::: Stored rows
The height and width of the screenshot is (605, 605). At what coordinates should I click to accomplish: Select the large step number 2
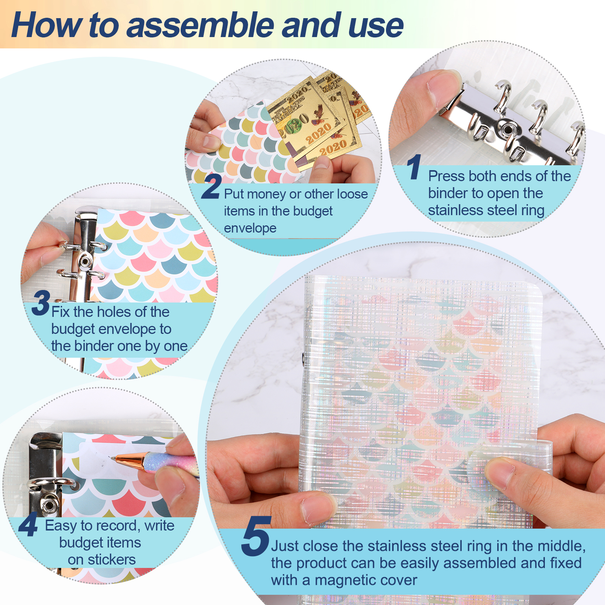pos(211,186)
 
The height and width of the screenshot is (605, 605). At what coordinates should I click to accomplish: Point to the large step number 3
pos(41,302)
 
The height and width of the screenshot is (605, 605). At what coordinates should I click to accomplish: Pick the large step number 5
pos(256,536)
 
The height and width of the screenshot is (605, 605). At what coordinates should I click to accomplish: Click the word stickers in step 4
pos(112,559)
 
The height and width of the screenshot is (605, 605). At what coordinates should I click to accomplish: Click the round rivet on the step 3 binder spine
pos(84,261)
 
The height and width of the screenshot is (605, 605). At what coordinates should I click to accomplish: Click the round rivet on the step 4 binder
pos(48,505)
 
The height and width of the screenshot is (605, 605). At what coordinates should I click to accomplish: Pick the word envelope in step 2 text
pos(250,228)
::::::
## What you have to do
Copy the listing above word for word, including each coordinate line. Leave the picture out of your copy.

## The result
The height and width of the screenshot is (605, 605). At what coordinates should I click to accomplish: Select the large step number 2
pos(211,186)
 
The height and width of the screenshot is (605, 605). At what coordinates should I click to accomplish: Point to the large step number 3
pos(41,302)
 
The height and width of the screenshot is (605, 605). At what coordinates should I click to accomplish: Pick the large step number 5
pos(256,536)
 
The height and width of the screenshot is (605, 605). At what coordinates should I click to accomplish: Click the word stickers in step 4
pos(112,559)
 
The height and width of the screenshot is (605, 605). At what coordinates should I click to accomplish: Click the round rivet on the step 3 binder spine
pos(84,261)
 
The height and width of the screenshot is (605, 605). At what coordinates should I click to accomplish: Click the round rivet on the step 4 binder
pos(48,505)
 
The height and width of the screenshot is (605, 605). At what coordinates should I click to accomplish: Pick the word envelope in step 2 text
pos(250,228)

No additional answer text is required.